According to a recent report, sexual abuse is one of the primary predictors for female inmates in the juvenile justice system. The study, titled “The Sexual Abuse to Prison Pipeline: The Girl’s Story,” asserts that the system is ill-equipped to treat the problem, especially given that many inmates are victims of sex trafficking. Though the stats on sex trafficking victims can be shaky (at best), the report also stated that a study in Oregon found that 93% of juvenile female inmates have experienced sexual or physical abuse. From that pool, 31% of these incarcerated young women suffered sexual abuse specifically. This is disproportionate to males, whose sexual abuse rates among juvenile inmates is about 7%. Though disproportionate, both sets of statistics are tragic.
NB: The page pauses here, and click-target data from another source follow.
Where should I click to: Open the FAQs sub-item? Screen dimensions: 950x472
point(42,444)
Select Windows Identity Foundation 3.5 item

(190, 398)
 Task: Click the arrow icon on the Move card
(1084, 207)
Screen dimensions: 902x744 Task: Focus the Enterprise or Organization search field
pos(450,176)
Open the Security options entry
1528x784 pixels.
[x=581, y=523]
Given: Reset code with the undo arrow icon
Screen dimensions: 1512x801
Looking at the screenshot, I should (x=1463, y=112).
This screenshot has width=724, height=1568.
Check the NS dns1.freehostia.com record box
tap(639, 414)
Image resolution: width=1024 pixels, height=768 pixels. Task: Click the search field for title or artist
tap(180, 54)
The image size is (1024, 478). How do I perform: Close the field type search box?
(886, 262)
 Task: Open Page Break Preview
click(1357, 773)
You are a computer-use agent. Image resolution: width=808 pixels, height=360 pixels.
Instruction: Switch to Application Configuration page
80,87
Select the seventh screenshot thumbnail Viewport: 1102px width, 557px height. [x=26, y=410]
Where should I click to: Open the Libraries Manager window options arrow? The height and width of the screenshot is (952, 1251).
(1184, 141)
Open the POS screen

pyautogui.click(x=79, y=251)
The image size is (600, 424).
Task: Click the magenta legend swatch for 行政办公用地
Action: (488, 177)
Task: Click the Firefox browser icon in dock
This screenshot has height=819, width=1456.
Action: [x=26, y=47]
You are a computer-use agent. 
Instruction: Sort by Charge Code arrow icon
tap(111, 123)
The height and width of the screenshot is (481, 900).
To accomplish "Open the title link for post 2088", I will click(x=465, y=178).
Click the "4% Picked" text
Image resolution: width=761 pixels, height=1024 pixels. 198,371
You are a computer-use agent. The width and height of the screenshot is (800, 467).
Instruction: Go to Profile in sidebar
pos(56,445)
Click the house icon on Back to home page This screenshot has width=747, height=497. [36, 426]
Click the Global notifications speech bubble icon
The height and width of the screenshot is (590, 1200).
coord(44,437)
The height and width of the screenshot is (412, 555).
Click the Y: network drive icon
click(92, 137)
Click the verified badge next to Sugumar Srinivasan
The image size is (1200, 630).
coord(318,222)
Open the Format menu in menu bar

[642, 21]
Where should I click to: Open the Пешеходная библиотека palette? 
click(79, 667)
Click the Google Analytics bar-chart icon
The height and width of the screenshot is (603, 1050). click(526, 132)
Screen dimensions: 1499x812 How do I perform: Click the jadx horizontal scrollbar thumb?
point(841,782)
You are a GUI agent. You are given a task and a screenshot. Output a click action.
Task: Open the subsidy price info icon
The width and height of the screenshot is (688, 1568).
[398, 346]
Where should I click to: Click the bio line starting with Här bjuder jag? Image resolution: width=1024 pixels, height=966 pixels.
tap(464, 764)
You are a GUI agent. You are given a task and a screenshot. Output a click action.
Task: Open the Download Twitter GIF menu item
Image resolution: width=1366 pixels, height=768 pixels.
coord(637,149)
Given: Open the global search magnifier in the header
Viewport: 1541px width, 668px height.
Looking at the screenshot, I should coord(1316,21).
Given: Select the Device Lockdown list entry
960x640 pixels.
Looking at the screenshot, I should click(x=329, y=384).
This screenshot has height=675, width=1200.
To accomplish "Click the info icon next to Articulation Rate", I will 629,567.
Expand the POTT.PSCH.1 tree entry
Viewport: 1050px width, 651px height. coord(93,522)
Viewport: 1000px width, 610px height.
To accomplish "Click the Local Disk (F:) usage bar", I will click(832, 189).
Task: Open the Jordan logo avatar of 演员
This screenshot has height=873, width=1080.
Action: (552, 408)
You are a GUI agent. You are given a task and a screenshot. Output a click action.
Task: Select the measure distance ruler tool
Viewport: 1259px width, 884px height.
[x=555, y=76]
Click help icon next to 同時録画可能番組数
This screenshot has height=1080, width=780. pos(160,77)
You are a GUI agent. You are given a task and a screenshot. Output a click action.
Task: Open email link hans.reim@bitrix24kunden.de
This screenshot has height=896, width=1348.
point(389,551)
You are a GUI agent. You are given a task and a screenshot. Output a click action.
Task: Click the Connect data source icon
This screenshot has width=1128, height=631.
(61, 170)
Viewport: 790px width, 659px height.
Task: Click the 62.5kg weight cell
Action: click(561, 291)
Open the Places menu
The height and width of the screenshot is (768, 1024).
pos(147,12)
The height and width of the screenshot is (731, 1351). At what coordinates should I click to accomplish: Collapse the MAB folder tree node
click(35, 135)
“When law enforcement views girls as perpetrators, and when their cases are not dismissed or diverted but sent deeper into the justice system, the cost is twofold: girls’ abusers are shielded from accountability, and the trauma that is the underlying cause of the behavior is not addressed,” the report explains.
You don't say . . .
“Our girls, and especially our girls at the margins, are suffering, and what the study shows is how violence is part of their lives and how the response is criminalization,” said Human Rights Project Executive Director Malika Saada Saar said in a press release.
In this harsh world, how do we treat the problem? Is there a solution?